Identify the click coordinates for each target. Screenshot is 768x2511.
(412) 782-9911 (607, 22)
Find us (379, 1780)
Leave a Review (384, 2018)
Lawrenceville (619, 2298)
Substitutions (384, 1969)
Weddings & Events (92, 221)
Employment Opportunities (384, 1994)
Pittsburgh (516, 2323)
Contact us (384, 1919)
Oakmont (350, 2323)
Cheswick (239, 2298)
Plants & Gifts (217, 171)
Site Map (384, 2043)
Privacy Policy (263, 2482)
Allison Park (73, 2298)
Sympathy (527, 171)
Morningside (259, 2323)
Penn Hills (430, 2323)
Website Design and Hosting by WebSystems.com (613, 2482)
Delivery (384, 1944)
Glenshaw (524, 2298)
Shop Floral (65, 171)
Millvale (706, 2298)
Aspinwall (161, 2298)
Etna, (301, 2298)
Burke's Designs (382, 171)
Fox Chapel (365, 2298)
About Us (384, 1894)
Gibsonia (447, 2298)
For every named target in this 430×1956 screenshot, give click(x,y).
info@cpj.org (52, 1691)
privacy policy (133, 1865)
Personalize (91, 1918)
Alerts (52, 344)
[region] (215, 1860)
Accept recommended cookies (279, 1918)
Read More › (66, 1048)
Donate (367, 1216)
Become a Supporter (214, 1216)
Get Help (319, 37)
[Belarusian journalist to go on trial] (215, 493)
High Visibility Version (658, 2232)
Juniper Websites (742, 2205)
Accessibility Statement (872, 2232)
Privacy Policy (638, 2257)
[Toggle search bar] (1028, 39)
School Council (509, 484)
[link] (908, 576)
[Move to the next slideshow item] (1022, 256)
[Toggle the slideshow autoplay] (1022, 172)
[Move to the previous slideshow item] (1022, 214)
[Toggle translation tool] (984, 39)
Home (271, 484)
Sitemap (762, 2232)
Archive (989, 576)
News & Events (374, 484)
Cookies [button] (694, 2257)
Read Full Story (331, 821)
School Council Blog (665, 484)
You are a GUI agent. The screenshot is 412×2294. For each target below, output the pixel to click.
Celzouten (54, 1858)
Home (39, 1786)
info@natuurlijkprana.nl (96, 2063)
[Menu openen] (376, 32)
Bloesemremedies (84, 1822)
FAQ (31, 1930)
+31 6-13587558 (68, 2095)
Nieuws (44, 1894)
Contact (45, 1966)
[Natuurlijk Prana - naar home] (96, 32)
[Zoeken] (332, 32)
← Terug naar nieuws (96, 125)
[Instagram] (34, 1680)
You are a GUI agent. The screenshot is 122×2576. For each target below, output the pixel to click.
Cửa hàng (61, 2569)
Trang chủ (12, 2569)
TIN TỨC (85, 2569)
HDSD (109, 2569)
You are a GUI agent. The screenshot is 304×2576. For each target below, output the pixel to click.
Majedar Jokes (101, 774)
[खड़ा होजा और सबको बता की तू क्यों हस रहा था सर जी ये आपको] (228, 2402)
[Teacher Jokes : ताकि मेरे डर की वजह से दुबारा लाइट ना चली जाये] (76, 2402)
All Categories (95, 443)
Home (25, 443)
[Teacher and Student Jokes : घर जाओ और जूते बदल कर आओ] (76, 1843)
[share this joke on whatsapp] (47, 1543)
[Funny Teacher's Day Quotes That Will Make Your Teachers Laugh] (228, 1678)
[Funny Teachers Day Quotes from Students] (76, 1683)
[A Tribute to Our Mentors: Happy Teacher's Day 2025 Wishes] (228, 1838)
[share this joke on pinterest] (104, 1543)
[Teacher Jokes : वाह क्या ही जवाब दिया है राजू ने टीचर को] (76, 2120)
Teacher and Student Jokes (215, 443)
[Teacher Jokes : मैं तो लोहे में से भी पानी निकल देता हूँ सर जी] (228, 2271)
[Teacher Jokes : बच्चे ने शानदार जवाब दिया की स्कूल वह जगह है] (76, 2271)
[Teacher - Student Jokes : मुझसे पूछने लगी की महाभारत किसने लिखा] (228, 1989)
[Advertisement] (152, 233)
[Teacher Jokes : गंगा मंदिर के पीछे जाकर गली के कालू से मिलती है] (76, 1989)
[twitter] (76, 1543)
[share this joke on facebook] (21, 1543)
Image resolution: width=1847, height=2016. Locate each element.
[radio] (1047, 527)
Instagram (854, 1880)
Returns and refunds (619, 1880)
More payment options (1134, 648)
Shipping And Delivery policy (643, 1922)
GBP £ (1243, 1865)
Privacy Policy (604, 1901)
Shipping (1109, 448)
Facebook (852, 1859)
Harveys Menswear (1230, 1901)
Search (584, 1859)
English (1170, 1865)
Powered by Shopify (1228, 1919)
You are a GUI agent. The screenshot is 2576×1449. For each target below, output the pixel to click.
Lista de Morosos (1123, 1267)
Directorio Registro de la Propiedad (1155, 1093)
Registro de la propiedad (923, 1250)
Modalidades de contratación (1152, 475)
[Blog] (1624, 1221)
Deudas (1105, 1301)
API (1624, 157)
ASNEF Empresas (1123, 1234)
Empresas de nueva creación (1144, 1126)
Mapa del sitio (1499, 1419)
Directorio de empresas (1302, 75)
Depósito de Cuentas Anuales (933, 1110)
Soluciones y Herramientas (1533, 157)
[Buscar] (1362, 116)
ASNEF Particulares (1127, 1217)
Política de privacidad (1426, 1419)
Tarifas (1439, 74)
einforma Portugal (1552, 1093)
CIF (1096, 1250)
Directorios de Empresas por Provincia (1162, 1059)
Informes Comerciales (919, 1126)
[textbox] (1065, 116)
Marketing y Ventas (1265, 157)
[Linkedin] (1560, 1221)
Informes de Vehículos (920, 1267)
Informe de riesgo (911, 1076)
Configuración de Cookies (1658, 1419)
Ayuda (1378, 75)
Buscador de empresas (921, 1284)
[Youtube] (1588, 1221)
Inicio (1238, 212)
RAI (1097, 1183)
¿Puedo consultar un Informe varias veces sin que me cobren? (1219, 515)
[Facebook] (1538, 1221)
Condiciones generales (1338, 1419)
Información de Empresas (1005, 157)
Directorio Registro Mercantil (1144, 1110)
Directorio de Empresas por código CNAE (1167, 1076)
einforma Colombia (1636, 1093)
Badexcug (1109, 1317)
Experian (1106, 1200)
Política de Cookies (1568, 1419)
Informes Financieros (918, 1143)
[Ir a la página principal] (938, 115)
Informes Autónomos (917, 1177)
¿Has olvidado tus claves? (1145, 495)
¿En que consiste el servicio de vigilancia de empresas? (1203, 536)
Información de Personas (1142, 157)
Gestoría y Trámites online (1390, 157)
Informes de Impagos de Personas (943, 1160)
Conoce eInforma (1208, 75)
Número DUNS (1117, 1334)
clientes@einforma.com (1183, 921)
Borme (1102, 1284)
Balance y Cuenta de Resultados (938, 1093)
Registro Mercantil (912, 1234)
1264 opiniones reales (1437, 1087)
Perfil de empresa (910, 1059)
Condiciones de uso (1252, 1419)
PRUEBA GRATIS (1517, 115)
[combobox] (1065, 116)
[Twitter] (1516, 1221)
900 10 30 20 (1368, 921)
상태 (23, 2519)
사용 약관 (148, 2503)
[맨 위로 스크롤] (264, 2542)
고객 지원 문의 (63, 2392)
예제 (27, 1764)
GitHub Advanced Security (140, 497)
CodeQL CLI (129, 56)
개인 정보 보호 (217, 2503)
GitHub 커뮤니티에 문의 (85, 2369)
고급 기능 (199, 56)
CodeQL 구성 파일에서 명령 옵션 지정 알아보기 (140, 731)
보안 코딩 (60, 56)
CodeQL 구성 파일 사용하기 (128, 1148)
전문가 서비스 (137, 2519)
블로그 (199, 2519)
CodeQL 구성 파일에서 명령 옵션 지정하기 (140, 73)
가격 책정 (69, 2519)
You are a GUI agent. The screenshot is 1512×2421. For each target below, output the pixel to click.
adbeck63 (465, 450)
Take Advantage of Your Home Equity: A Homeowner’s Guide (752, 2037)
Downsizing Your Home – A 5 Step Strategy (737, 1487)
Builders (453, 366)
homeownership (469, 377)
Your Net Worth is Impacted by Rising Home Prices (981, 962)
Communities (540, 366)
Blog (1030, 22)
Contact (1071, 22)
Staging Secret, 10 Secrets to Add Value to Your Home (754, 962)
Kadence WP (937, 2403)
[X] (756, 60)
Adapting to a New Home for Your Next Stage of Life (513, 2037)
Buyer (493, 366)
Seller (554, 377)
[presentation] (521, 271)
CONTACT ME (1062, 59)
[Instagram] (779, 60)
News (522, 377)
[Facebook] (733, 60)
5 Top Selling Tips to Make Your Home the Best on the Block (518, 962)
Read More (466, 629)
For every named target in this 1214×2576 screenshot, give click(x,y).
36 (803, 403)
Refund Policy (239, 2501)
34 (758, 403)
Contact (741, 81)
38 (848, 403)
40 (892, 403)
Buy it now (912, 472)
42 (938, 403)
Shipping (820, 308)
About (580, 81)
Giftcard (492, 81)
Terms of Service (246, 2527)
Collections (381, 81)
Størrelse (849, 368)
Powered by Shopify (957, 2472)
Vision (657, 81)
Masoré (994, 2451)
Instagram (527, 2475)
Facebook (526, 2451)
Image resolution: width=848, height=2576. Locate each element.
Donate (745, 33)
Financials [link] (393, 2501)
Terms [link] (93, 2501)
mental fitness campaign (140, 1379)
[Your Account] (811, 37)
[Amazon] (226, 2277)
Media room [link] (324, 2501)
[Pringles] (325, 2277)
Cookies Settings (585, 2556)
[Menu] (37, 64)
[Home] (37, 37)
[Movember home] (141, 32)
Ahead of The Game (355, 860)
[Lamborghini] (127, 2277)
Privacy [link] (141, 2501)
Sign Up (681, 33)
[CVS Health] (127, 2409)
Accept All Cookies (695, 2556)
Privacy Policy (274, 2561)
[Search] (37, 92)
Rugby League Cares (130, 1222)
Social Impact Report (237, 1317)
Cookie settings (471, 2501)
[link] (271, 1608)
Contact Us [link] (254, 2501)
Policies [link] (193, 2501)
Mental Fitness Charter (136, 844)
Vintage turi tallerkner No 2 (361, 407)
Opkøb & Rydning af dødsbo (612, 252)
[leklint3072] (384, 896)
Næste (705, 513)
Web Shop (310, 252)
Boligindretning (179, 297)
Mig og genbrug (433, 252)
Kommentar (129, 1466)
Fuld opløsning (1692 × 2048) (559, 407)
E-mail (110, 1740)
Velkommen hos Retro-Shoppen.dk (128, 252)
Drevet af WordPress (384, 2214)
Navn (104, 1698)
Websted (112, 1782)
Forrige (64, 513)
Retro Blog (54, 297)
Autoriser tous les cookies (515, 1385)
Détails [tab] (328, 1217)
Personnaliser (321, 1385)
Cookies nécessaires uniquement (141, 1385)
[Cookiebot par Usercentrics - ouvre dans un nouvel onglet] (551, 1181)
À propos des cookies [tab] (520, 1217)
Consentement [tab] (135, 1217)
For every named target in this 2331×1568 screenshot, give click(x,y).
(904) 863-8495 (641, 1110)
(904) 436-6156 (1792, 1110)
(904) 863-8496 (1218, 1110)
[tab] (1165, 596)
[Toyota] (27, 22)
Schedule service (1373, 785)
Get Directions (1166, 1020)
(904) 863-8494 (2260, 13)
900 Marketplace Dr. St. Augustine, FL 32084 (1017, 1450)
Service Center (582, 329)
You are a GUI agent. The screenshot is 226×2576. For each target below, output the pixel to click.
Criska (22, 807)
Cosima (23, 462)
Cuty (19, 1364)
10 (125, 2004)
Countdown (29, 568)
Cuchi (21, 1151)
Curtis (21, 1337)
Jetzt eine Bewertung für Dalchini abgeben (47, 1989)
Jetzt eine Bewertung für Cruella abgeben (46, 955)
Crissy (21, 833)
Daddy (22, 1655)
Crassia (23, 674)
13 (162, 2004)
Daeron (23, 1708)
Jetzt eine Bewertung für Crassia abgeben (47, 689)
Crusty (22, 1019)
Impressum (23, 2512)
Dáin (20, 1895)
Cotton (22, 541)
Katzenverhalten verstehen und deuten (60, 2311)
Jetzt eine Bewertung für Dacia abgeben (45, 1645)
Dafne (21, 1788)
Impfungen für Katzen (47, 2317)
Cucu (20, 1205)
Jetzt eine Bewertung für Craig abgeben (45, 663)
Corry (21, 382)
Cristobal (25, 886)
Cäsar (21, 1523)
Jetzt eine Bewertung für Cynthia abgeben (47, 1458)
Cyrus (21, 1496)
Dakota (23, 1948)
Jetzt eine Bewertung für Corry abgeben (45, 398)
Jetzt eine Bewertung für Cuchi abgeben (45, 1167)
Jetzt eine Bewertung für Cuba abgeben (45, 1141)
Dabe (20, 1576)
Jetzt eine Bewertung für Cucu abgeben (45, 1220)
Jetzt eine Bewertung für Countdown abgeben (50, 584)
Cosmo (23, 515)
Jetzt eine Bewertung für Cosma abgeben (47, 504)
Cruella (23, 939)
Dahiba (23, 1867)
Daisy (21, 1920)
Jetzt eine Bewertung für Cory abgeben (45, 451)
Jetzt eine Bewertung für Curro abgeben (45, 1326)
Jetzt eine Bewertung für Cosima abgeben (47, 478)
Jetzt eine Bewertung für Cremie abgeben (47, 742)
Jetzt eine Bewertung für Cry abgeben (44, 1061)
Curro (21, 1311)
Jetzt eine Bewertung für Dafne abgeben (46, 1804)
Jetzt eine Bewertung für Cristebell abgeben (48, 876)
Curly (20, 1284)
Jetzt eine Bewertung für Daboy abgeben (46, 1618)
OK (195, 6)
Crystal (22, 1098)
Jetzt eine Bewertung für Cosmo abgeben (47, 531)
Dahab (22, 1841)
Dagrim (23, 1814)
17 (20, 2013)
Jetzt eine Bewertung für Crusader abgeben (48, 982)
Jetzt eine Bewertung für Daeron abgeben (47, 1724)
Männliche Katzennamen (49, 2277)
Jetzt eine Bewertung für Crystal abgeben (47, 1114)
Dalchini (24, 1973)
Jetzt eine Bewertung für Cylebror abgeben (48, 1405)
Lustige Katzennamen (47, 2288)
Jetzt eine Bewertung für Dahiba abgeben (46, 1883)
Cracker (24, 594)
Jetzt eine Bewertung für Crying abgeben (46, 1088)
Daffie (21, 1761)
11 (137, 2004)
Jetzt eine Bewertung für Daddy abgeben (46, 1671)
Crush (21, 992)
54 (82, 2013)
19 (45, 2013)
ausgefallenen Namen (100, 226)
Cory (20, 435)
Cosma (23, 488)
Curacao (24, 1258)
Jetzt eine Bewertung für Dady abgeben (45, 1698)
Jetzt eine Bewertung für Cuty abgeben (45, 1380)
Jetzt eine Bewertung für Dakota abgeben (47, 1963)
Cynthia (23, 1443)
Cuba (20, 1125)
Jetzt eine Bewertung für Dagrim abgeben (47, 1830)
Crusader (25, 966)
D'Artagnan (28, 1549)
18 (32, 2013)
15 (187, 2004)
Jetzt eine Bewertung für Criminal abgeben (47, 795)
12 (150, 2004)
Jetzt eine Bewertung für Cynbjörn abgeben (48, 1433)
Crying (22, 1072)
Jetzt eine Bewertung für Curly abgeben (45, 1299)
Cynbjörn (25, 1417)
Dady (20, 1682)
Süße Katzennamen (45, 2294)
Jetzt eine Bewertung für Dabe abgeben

__________________________________________________

HOW TO COMPLETE THIS TASK: Retype the portion of the data above that starts on the line with "Balance y Cuenta de Resultados (938, 1093)" and finishes on the line with "[Twitter] (1516, 1221)", including both of those lines.

OUTPUT BELOW:
Balance y Cuenta de Resultados (938, 1093)
Registro Mercantil (912, 1234)
1264 opiniones reales (1437, 1087)
Perfil de empresa (910, 1059)
Condiciones de uso (1252, 1419)
PRUEBA GRATIS (1517, 115)
[combobox] (1065, 116)
[Twitter] (1516, 1221)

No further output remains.